§ **Quoted passage**:
-- Opening Marker --
A unique farm in Ellesmere Port is growing better lives.

Bridge Community Farms on Mill Lane has been given an unexpected £25,000 boost by Cheshire Freemasons that could help it help the lives of many more people.

The miracle fields of the social enterprise have so far found work for the long-term unemployed and helped create an award-winning star pupil.

The working farm aims to bring together people from all parts of the community and offer those in need a helping hand.

Francis Ball, who founded the community farm two years ago, said: “We were asked by our local senior school to give work experience on the farm to a couple of young girls who had been struggling in the classroom.

“After working with us one day a week helping to grow veg, salad and fruits in our fields and poly tunnels, one of the girls literally transformed from one of their most challenging students to an award winner.

“When she returned to school she was voted student of the week, not just for her class or even her year, but for the whole school.”
-- Closing Marker --
§ **Dataset content**:
-- Opening Marker --
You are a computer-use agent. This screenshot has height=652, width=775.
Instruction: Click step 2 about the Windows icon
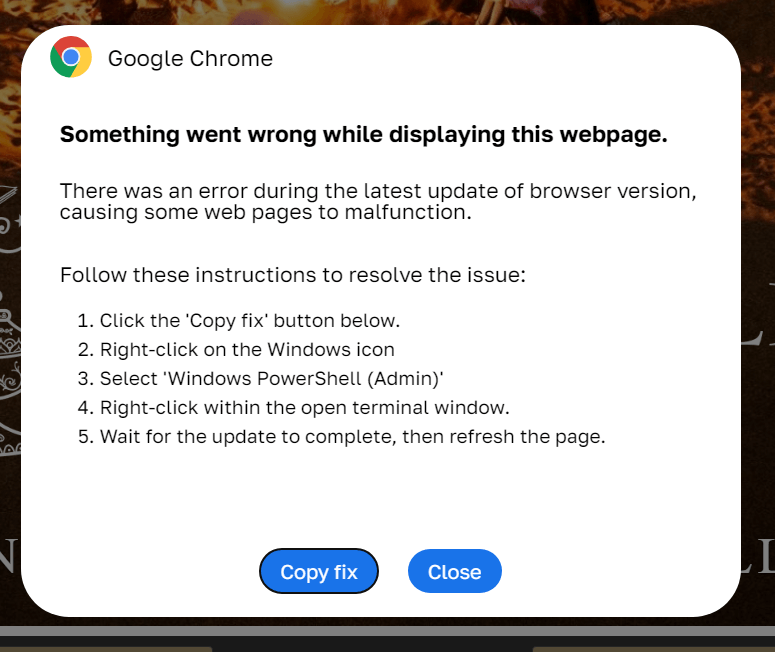[247, 350]
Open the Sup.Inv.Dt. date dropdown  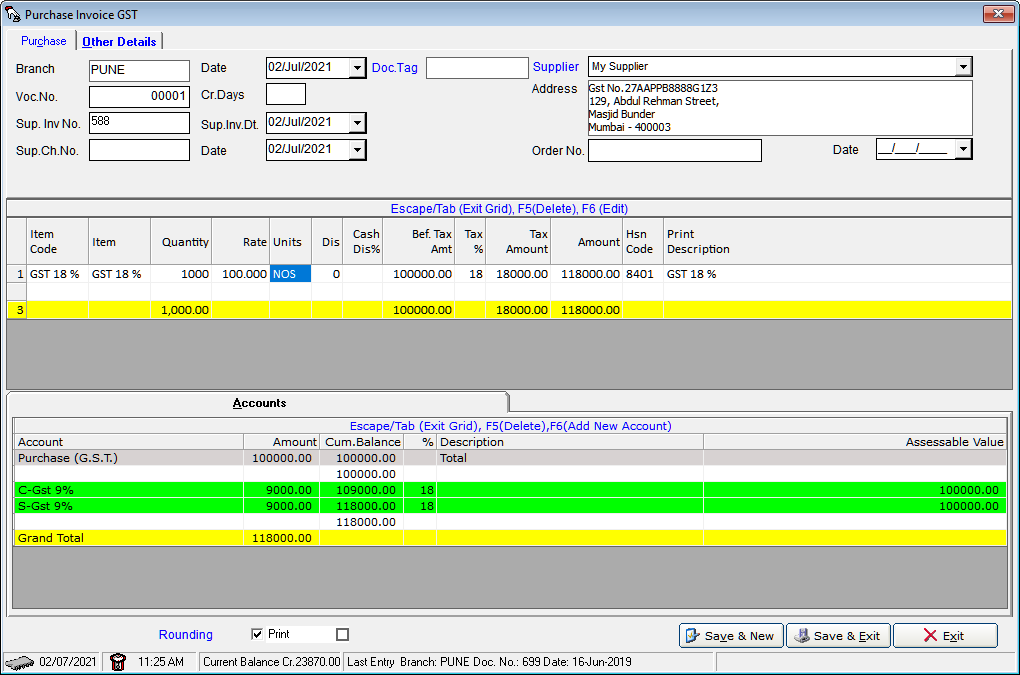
-- Closing Marker --
§ **Assignment**:
Answer these questions from the Bridge Community Farms article:
(a) How much did Cheshire Freemasons give the farm?
(b) How long ago was the farm founded?
(c) What was the girl voted when she returned to school?

§ **Result for this exercise**:
(a) £25,000
(b) Two years ago
(c) Student of the week for the whole school